Value Streams Inventory and Attributes - Build, own, and govern the Value Streams Inventory
Value Streams Inventory and Attributes
Chapter 7. Build, own, and govern the Value Streams Inventory
Section A — Sourcing and Harvesting
Before building the Value Streams Inventory from scratch, assess whether value stream definitions already exist in the enterprise. Common sources include business architecture deliverables and capability-mapping work, which frequently identify value streams alongside capabilities; operating model documentation; Lean or process-improvement initiatives, which often produce value stream maps; and frameworks specific to the enterprise’s industry. Harvesting from these sources reduces the initial definition effort. AI agents are also effective for bootstrapping a Value Streams Inventory: an agent can propose an initial set of value streams for a given industry, drawing on well-understood value stream patterns, which practitioners then validate and refine. AI-generated records must be treated as a starting point requiring human validation, and their origin documented in the Provenance and Audit attributes.

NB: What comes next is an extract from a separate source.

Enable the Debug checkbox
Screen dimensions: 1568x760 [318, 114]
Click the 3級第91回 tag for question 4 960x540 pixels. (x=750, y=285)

Section B — Ownership and Accountability
Every inventory must have a named owner accountable for the accuracy, completeness, and governance of the inventory as a whole. Inventory ownership is distinct from the ownership of individual value stream records. For the Value Streams Inventory, Enterprise Architecture is the natural organizational owner; in organizations without a formal Enterprise Architecture function, Business Architecture or a strategy function is an appropriate alternative. Because value streams cross organizational boundaries, it is especially important that each value stream record names a single accountable Value Stream Owner — without one, no individual is accountable for the performance of the flow as a whole.
Section C — Lifecycle and Review Cadence
The Value Streams Inventory is a living governance artifact and must be actively maintained. Every value stream record moves through defined lifecycle states: Proposed, Active, Under Review, Deprecated, and Retired. Reconciliation cadence should be established and enforced: quarterly at minimum for value streams of Critical strategic importance, and at least annually for all Active value streams. Reconciliation that happens informally and undocumented is reconciliation that did not happen for governance purposes.
Section D — Data Quality and Starting Approach
Do not attempt to populate all attributes for all value streams simultaneously. The most common failure mode for inventory initiatives is scope overreach. The recommended approach: first, identify all known value streams and create a stub record for each, populated with Semantic ID, Display Name, Description and Purpose, and the ordered Value Stream Stages. This produces a complete, if thin, inventory. Second, populate the remaining Crawl attributes across all records before adding any Walk attributes. Third, validate Crawl completeness before advancing. Fourth, populate Walk attributes systematically. Fifth, introduce Run attributes — most notably Flow Efficiency — only when the enterprise has the measurement discipline to support them. A value stream inventory with accurate stages and enabling capabilities for every flow is far more valuable than one with sophisticated flow metrics for only a few.
Section E — Access Control
The Value Streams Inventory contains governance-sensitive data. Access should be governed explicitly: read access broadly available to consuming stakeholders; write access restricted to the inventory steward, designated value stream owners, and authorized automated feeds; schema change access reserved for the inventory owner and governing body. At Crawl maturity, a shared spreadsheet with restricted edit access is an adequate access control model.
Section F — Change Management
The attribute schema of the Value Streams Inventory is itself a governed artifact. Schema changes follow a five-step process: Propose, Review, Approve, Implement, Communicate. The same discipline applies to the value stream portfolio itself: adding, renaming, restructuring, or retiring a value stream — and changing the ordered sequence of a value stream’s stages — is a governed action, recorded in the inventory document’s change log.
Section G — Archival and Retention
When a value stream is retired, its record is not deleted — deletion destroys audit history. Update the Lifecycle Status to Retired, retain the record for one full reconciliation cycle in the active inventory, then archive it. Archived records remain queryable but are excluded from active governance reporting. Retain indefinitely any record for a value stream involved in a significant decision; for all others, define a retention period consistent with applicable regulatory requirements and organizational policy.